Cinquième long-métrage de Woody Allen, Woody et les robots s’inscrit donc à l’orée de sa fort prolifique carrière, en ces temps où l’une de ses influences majeures était l’âge d’or des films muets burlesques. Congelé en l’an 1973 suite à une bénigne intervention chirurgicale, Miles Monroe, propriétaire d’une boutique de restauration macrobiotique, est réveillé deux cents ans plus tard par des scientifiques s’opposant au régime totalitaire alors en vigueur. Complètement dépassé par les événements, Miles, à qui Allen prête évidemment ses traits nerveux et cartoonesques, n’est répertorié sur aucun ordinateur de cette société futuriste où les robots sont omniprésents. Les rebelles comptent donc se servir de lui pour infiltrer les systèmes de sécurité. Mais les autorités interviennent, mitraillent tout le monde, et Miles est obligé de se déguiser en robot pour passer inaperçu. Interprétés par des mimes arborant un masque blanc, les robots du film semblent être devenus les parfaits compagnons des humains en cette belle année 2173. Pour se faire passer pour l’un d’eux, Allen s’affuble d’un grossier maquillage blanc et se coiffe d’un bol en métal. L’effet comique n’est certes pas subtil, mais il est garanti. Surtout lorsque l’humaine chez qui il a échoué (l’excentrique poétesse Luna, interprétée par l’incontournable Diane Keaton) l’envoie se faire démonter pour une révision complète.
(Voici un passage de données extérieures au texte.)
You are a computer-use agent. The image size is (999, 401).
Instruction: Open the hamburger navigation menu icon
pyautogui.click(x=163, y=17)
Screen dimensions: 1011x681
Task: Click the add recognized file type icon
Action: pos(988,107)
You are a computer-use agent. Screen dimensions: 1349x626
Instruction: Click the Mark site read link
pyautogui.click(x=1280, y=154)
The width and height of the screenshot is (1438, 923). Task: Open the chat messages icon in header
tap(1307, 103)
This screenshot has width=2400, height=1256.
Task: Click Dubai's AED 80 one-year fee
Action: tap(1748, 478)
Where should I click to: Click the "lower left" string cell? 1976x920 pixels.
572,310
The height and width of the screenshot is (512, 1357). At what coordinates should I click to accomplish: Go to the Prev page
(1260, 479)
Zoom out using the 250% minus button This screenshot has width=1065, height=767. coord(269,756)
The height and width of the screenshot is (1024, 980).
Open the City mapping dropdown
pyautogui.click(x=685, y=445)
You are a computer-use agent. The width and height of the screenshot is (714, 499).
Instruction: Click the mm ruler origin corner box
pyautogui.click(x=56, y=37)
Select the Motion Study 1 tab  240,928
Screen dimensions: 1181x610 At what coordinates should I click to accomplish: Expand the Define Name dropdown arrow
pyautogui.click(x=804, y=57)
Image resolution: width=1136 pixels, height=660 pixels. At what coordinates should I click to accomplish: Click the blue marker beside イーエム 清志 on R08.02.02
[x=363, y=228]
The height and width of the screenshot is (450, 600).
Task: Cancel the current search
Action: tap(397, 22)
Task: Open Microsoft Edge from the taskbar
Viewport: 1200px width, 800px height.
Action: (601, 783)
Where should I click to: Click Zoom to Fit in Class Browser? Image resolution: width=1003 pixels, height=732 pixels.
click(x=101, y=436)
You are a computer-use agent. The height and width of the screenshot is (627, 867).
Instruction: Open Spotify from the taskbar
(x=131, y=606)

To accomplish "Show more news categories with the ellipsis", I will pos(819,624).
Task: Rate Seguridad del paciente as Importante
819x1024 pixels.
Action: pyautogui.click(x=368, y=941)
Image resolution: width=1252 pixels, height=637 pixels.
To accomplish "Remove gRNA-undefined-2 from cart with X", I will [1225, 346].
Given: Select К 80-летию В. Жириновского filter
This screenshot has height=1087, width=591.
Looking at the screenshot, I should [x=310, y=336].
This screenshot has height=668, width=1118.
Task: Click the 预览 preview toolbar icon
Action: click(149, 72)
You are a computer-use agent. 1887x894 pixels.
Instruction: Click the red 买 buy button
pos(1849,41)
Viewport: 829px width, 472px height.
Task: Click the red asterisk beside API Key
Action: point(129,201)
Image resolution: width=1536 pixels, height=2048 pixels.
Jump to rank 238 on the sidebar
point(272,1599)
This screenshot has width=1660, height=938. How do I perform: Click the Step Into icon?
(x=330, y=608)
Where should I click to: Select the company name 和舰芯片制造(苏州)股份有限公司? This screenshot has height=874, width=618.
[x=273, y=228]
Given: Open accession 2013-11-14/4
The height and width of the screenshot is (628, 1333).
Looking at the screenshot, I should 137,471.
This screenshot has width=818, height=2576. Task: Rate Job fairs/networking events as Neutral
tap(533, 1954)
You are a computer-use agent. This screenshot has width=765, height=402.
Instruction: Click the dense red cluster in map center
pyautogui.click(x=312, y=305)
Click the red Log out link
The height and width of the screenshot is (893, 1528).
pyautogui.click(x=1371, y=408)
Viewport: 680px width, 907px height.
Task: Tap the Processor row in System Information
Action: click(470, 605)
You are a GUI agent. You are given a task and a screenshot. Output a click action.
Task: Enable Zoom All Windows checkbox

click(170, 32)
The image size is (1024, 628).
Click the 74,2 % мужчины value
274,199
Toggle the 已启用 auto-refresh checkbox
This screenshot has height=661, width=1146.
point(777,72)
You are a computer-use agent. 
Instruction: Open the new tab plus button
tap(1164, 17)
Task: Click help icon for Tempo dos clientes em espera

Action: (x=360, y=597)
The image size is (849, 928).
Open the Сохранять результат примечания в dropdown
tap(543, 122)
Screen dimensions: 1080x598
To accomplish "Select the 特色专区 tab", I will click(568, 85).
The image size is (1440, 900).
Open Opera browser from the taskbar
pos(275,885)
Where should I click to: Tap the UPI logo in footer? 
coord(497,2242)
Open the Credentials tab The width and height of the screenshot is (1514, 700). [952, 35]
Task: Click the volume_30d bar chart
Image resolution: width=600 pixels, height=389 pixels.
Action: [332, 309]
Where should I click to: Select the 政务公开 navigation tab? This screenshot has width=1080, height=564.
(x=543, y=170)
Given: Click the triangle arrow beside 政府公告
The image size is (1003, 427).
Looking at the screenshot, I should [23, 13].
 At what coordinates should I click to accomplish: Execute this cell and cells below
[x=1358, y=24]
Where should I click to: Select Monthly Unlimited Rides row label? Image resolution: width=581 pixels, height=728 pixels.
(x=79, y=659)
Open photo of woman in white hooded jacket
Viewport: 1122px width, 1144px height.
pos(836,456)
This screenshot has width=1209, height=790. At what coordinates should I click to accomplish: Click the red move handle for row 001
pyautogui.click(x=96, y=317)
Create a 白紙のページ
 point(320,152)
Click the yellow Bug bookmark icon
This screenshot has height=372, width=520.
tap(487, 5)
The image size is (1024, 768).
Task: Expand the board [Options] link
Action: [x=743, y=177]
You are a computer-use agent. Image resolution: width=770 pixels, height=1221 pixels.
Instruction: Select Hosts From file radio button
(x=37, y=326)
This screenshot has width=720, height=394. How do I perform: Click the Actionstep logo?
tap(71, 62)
A vrai dire, le scénario semble surtout être conçu pour accumuler les gags visuels hérités du slapstick des années 20, à grand renfort de courses poursuites en accéléré soulignées par une musique ragtime qu’interprète Woody Allen lui-même. Le film n’est donc guère avare en acrobaties vertigineuses, en envolées dans des costumes gonflables ou en glissades sur des peaux de banane géante. On y décèle aussi l’héritage de Jacques Tati et de le cultissime The Party de Blake Edwards, Woody Allen se débattant souvent sans paroles dans un monde où sa maladresse semble décuplée. Avec une mention spéciale pour la séquence où Allen et Keaton doivent se faire passer pour des chirurgiens renommés en pleine séance de clonage expérimental à partir d’un nez dont il faut reproduire les cellules !
Le meilleur des mondes
Mais si Woody et les robots se positionne ouvertement avant la période réflexive et analytique de son auteur, le film n’en demeure pas moins une cinglante satire socio-politique, décrivant un futur aseptisé dans lequel les gens font l’amour en quelques secondes dans des machines à orgasme, s’abrutissent devant les mille chaînes que propose la télévision et préfèrent vivre heureux et stupides plutôt que résister à leur omnipotent leader. Soucieux de la crédibilité de son univers anticipatoire, Allen filme des décors et des véhicules futuristes simples mais fort efficaces. Et puis, référence ultime, il dote l’un de ses ordinateurs de la voix de Douglas Rain, celui-là même qui interprétait HAL 9000 dans 2001 l’odyssée de l’espace. Bref, Woody et les robots est un véritable bol d’air, bénéficiant en outre d’une narration rapide ne s’embarrassant d’aucune perte de rythme, et d’un final abrupt en forme de réplique-gag absurde.